-- START OF SUPPLIED RECORDS --
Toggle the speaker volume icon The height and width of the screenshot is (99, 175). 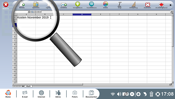[x=119, y=94]
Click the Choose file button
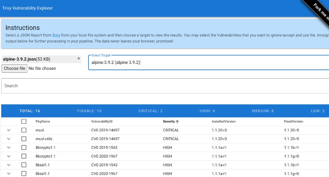329x177 pixels. [14, 68]
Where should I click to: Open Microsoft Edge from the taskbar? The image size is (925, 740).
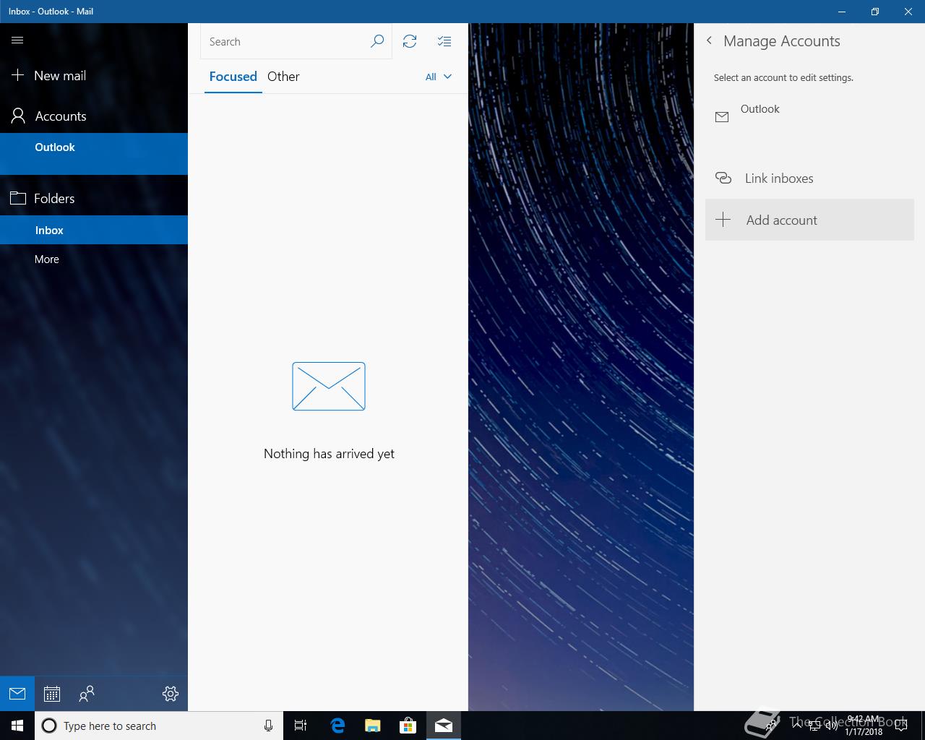(x=337, y=726)
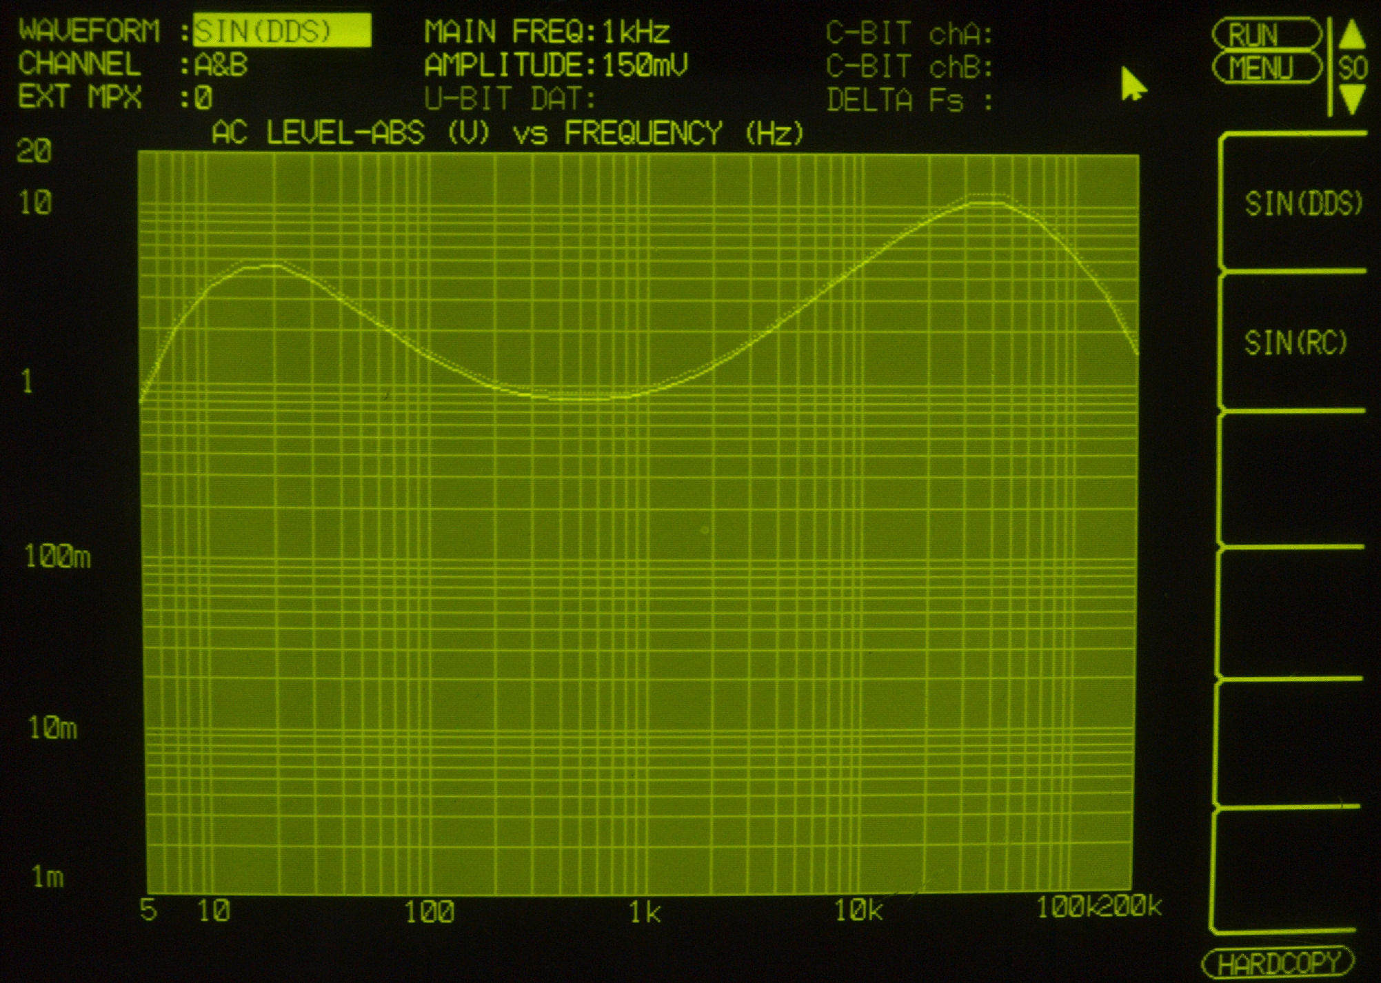Select the DELTA Fs field
The height and width of the screenshot is (983, 1381).
(909, 101)
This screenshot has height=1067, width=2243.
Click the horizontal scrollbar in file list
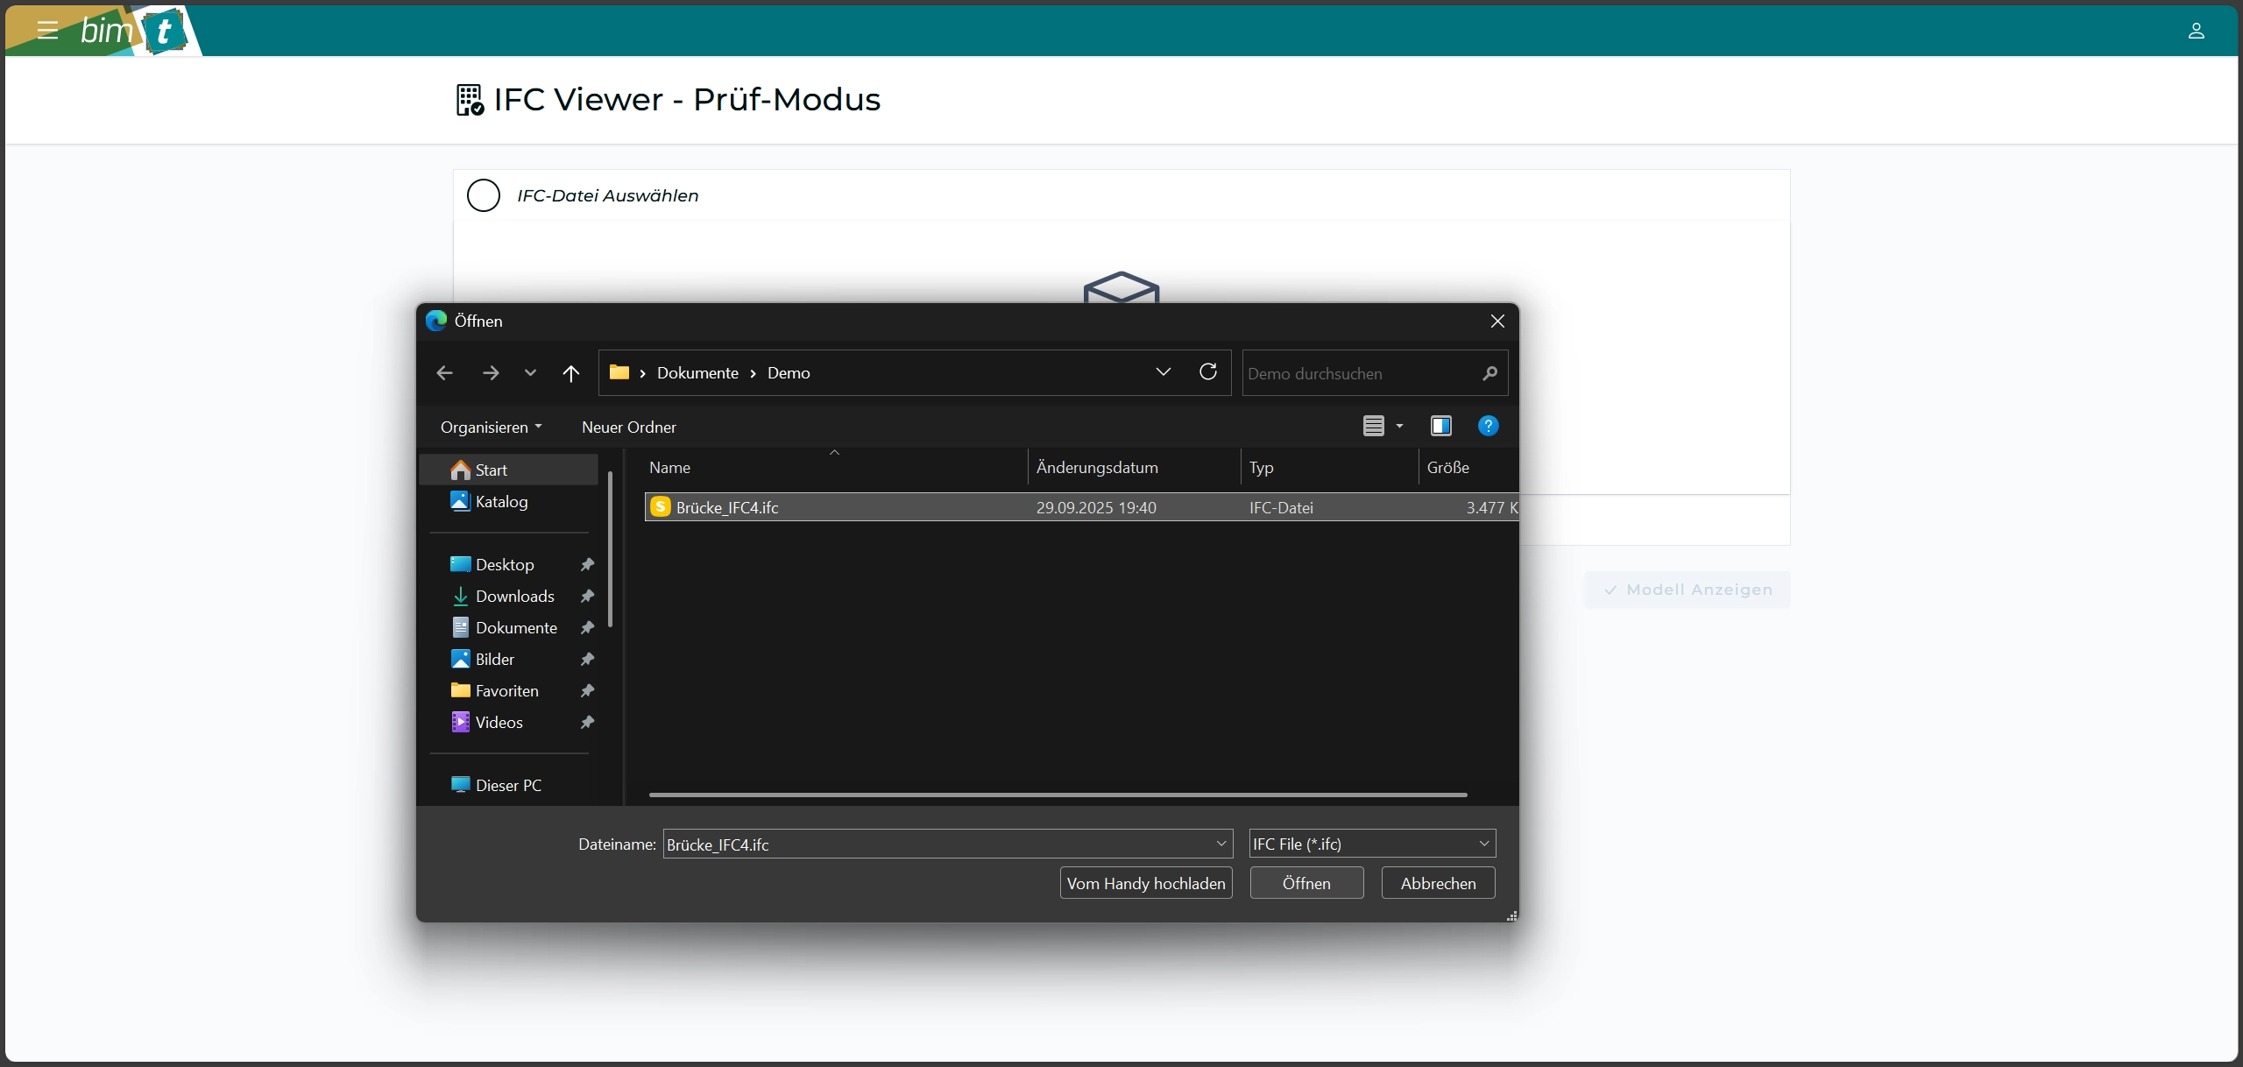[1057, 795]
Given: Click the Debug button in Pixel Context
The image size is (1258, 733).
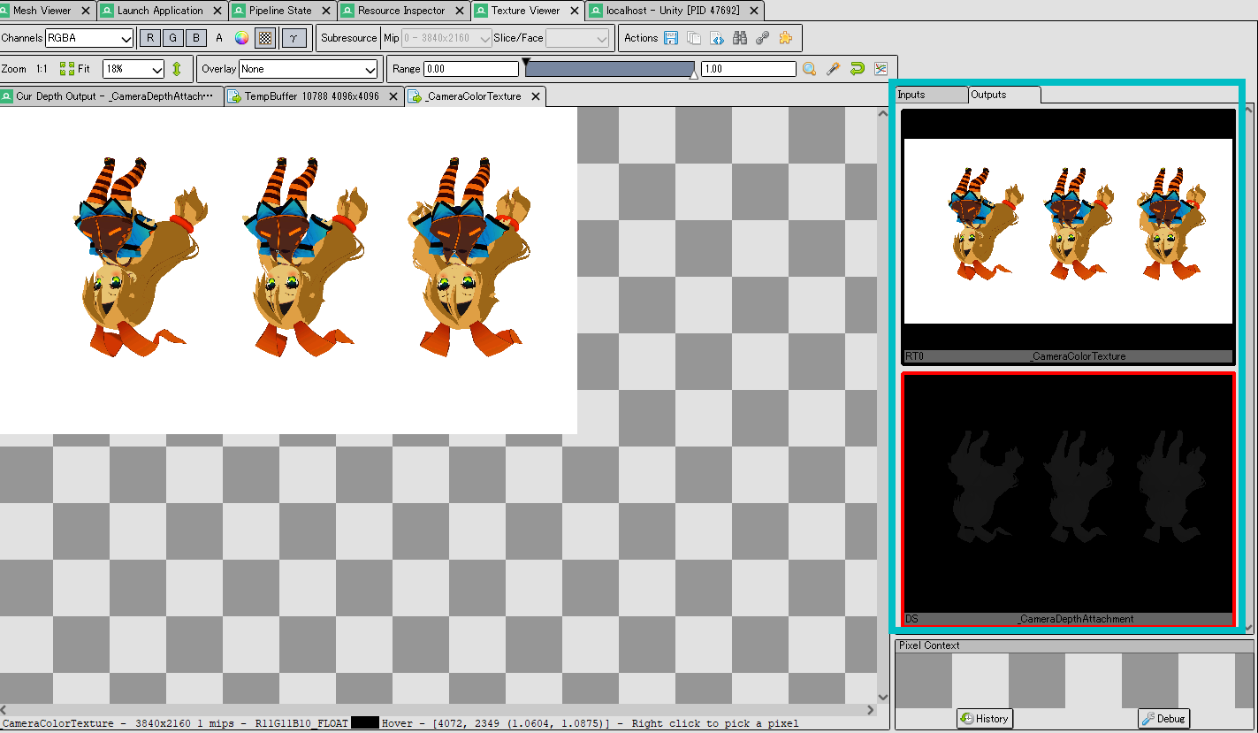Looking at the screenshot, I should (x=1163, y=719).
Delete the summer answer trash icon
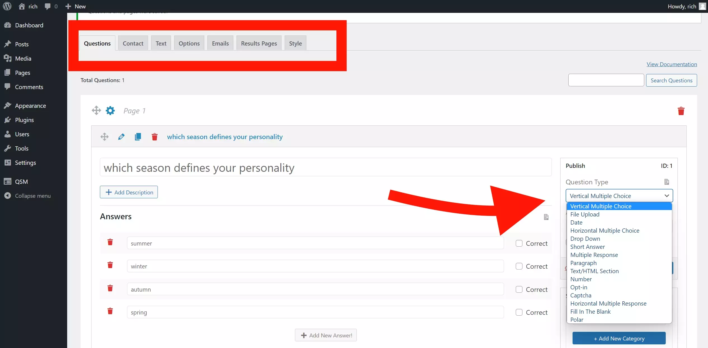This screenshot has height=348, width=708. pos(110,242)
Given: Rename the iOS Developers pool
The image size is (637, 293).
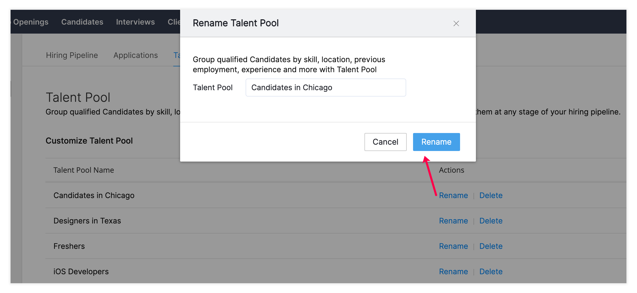Looking at the screenshot, I should pyautogui.click(x=453, y=272).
-- END OF SUPPLIED RECORDS --
- _WHAT THIS TASK INVOLVES_:
Output the lines from the one containing "Delete the summer answer trash icon" through the end of the lines as a two-column CSV with the headers instruction and location. Put each text and its answer in one row, quote every field, replace line breaks with spaces, and leave out the pictures.

- _FINAL RESULT_:
instruction,location
"Delete the summer answer trash icon","This screenshot has height=348, width=708. pos(110,242)"
"Given: Rename the iOS Developers pool The image size is (637, 293).","Looking at the screenshot, I should pyautogui.click(x=453, y=272)."